The answer must consist of the records below, repeated exactly.

[Collected data entries]
__________
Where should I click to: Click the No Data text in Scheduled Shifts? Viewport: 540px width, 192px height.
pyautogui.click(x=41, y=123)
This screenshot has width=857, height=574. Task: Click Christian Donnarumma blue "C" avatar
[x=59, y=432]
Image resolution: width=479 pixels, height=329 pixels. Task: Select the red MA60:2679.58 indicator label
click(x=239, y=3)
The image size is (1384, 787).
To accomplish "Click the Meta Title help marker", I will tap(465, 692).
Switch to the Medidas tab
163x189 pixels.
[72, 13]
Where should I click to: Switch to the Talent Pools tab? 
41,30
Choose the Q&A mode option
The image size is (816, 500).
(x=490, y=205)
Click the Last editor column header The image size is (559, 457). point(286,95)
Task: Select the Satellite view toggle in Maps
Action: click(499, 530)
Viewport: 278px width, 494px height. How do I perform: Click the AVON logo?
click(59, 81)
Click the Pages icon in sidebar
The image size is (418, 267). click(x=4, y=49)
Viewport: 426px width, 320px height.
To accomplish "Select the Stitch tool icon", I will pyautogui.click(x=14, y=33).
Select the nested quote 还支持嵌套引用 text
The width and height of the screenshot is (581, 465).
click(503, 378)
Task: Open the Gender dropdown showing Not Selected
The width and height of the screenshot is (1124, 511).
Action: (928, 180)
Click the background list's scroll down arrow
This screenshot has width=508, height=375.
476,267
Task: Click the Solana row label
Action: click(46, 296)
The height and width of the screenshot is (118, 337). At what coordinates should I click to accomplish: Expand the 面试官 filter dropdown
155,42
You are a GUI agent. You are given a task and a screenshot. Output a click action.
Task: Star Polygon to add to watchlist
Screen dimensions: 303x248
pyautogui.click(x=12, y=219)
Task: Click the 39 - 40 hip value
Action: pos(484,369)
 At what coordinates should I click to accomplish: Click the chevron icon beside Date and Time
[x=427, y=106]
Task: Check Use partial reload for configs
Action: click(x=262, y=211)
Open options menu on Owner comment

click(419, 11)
__________
[Result of this exercise]
Where should I click to: Click the No Data text in Scheduled Shifts? Viewport: 540px width, 192px height.
pyautogui.click(x=41, y=123)
This screenshot has width=857, height=574. Task: Click Christian Donnarumma blue "C" avatar
[x=59, y=432]
Image resolution: width=479 pixels, height=329 pixels. Task: Select the red MA60:2679.58 indicator label
click(x=239, y=3)
The image size is (1384, 787).
To accomplish "Click the Meta Title help marker", I will tap(465, 692).
Switch to the Medidas tab
163x189 pixels.
[72, 13]
Where should I click to: Switch to the Talent Pools tab? 
41,30
Choose the Q&A mode option
The image size is (816, 500).
(x=490, y=205)
Click the Last editor column header The image size is (559, 457). point(286,95)
Task: Select the Satellite view toggle in Maps
Action: click(499, 530)
Viewport: 278px width, 494px height. How do I perform: Click the AVON logo?
click(59, 81)
Click the Pages icon in sidebar
The image size is (418, 267). click(x=4, y=49)
Viewport: 426px width, 320px height.
To accomplish "Select the Stitch tool icon", I will pyautogui.click(x=14, y=33).
Select the nested quote 还支持嵌套引用 text
The width and height of the screenshot is (581, 465).
click(503, 378)
Task: Open the Gender dropdown showing Not Selected
The width and height of the screenshot is (1124, 511).
Action: (928, 180)
Click the background list's scroll down arrow
This screenshot has width=508, height=375.
476,267
Task: Click the Solana row label
Action: click(46, 296)
The height and width of the screenshot is (118, 337). At what coordinates should I click to accomplish: Expand the 面试官 filter dropdown
155,42
You are a GUI agent. You are given a task and a screenshot. Output a click action.
Task: Star Polygon to add to watchlist
Screen dimensions: 303x248
pyautogui.click(x=12, y=219)
Task: Click the 39 - 40 hip value
Action: pos(484,369)
 At what coordinates should I click to accomplish: Click the chevron icon beside Date and Time
[x=427, y=106]
Task: Check Use partial reload for configs
Action: click(x=262, y=211)
Open options menu on Owner comment

click(419, 11)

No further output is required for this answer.